Introduction
Istio is the most popular service mesh, but the DevOps and SREs community constantly complain about its performance.
Istio Ambient is a sidecar-less approach by the Istio committee (majorly driven by SOLO.io) to improve performance. Since there are many promotions about Ambient mesh being production-ready, many of our prospects and enterprises are generally eager to try or migrate to Ambient mesh.
Architecturally, the Istio Ambient mesh is a great design that improves performance. But whether it performs quickly is still a question.
We have tried Istio Ambient Mesh and observed the performance countless times between January 2024 and July 2024, and we have yet to see any significant performance gains.
Below is the lab setup on which we ran our experiments.
Lab setup to load test Istio Ambient Mesh
- Load testing tool: Fortio
- Application configuration: Bookinfo Application
- Total requests fired: 1000 queries/second (QPS), 10 connections, and for 30 seconds.
- Cluster Configuration: Azure (AKS) clusters with 3 nodes
- Node Configuration: 2 VCPU and 7GB memory for each node
- CNI used: Kube CNI and Cilium. (We did not use Flannel because it was not working well with AKS.)
Note:
- Application and Fortio are kept in different nodes:
- We have exposed the Rating microservice and NOT Details service to handle external traffic. Because the Details microservice is written in Ruby, it is unfit for handling higher QPS. We sent a load of 100 QPS and 1000 QPS to the Details service without Istio, and the p99 latency for 100 QPS is around 6 ms, but it goes up to 50 ms for 1000 QPS. Refer to the screenshot below.

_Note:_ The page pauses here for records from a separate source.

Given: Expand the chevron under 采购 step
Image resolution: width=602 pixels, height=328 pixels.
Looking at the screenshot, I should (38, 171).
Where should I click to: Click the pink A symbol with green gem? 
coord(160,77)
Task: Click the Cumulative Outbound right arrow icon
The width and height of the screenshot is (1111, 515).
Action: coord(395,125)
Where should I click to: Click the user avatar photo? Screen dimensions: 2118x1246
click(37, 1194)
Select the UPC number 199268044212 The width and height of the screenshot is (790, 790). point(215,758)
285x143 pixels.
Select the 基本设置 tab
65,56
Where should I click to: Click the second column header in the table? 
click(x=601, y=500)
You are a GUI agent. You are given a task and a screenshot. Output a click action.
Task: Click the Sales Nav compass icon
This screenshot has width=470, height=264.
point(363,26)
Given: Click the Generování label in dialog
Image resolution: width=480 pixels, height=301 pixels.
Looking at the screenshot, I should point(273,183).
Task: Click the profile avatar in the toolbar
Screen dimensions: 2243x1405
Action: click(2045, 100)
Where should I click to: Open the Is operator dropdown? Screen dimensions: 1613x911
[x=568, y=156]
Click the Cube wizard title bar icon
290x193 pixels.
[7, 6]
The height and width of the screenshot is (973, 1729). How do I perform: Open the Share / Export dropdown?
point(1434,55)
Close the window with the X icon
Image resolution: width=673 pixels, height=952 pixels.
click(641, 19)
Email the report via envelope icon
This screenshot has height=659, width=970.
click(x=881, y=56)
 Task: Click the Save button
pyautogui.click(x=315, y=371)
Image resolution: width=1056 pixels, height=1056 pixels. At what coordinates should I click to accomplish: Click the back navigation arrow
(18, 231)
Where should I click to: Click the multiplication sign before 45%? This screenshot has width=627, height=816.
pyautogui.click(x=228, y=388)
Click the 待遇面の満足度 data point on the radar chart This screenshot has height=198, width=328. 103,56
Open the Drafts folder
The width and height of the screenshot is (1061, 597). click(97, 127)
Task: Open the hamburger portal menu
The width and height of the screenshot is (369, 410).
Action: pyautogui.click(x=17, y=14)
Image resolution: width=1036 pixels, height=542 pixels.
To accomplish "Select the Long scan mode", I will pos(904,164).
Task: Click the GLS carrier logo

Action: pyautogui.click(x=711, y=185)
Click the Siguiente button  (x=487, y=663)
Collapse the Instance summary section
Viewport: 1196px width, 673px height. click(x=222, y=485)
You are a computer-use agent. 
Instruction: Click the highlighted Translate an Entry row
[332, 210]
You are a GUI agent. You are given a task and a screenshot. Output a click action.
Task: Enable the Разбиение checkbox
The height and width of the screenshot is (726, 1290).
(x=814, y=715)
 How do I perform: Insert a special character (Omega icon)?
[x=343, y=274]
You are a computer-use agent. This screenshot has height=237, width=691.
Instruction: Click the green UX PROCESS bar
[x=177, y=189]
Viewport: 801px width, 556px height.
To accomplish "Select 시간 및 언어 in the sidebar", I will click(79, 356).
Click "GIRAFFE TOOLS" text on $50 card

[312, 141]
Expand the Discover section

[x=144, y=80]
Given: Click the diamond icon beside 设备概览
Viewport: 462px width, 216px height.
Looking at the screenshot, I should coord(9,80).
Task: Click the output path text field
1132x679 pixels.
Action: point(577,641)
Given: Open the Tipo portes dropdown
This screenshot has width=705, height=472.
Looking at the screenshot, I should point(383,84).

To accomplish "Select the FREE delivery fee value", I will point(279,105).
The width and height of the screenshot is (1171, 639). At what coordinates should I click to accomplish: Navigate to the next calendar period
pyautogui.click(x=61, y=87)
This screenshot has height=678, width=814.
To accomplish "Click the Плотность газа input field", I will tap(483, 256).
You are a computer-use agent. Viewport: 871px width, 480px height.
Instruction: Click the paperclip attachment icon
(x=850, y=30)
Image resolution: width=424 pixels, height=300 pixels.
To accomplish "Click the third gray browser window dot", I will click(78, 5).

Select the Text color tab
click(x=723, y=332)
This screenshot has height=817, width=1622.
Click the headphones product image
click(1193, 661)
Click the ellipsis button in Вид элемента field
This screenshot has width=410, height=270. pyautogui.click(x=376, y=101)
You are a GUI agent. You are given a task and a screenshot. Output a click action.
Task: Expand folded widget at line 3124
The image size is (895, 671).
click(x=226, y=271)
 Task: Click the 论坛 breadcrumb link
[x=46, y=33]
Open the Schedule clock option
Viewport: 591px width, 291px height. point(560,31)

Fig: Performance results of Details service at 1000 QPS with Kube CNI + Without Istio
Fig: Performance results of Details service at 1000 QPS with Kube CNI + with Istio sidecar
Performance test on Istio Ambient Mesh with Kube CNI and Cilium
We have carried out the performance or load test for the following cases:
- Kube CNI
- Kube CNI + Istio sidecar (mTLS enabled)
- Kube CNI + Istio Ambient mesh (mTLS enabled)
- Cilium CNI
- Cilium CNI + Istio sidecar (mTLS enabled)
- Cilium CNI + Istio Ambient mesh (mTLS enabled)
Although we have tested each case multiple times, we have attached only three screenshots to showcase the standard deviation of P99 latency in each case.
Load test results for Kube CNI without Istio
Observed (Median) P99 latency: 1.12ms
Fig 1: Kube CNI + Without Istio
Fig 2: Kube CNI + Without Istio
Load test of Kube CNI and Istio sidecar (mTLS enabled)
Observed (Median) P99 latency: 4.72 ms
Fig3: Kube CNI + With Istio Sidecar (mtLS enabled)
Fig4: Kube CNI + With Istio Sidecar (mtLS enabled)
Fig5: Kube CNI + With Istio Sidecar (mtLS enabled)
Load test of Kube CNI and Istio Ambient mesh (mTLS enabled)
Observed (Median) P99 latency: 3.6 ms
Fig6: Kube CNI + With Istio Ambient (mtLS enabled)
Fig7: Kube CNI + With Istio Ambient (mtLS enabled)
Fig8: Kube CNI + With Istio Ambient (mtLS enabled)
Load test of Cilium CNI without Istio
Observed (Median) P99 latency: 4.5 ms
Fig9: Cilium CNI + Without Istio
Fig10: Cilium CNI + Without Istio
Fig11: Cilium CNI + Without Istio
Load test of Cilium CNI and Istio sidecar (mTLS enabled)
Observed (Median) P99 latency: 8.8 ms
Fig12: Cilium CNI + With Istio Sidecar
Fig13: Cilium CNI + With Istio Sidecar
Fig14: Cilium CNI + With Istio Sidecar
Load test of Cilium CNI and Istio Ambient mesh (mTLS enabled)
Observed (Median) P99 latency: 6.8 ms
Fig15: Cilium CNI + With Istio Ambient
Fig16: Cilium CNI + With Istio Ambient
Fig17: Cilium CNI + With Istio Ambient
Final load test results and benchmarking of Rating service with and without Istio
Here are the benchmarking results for the p99 latency of the Rating service with and without Istio (sidecar and Ambient mesh).
Conclusion
Three items are concluded from the experimentation:
- The performance of Istio Ambient mesh will never give you thunderbolt improvements over latency when compared with plain Kube CNI. Note that using Ztunnel for encryption still involves network hops, which will increase the latency. Yes, it is better than Istio sidecar architecture.
- Irrespective of the CNI used, the performance (p99 latency) of the Istio Ambient Mesh is 20% better than that of the Istio sidecar.
- Combining Cilium and Istio (sidecar or Ambient) produces undesirable results. If you are looking for performance improvements, you should avoid this mix.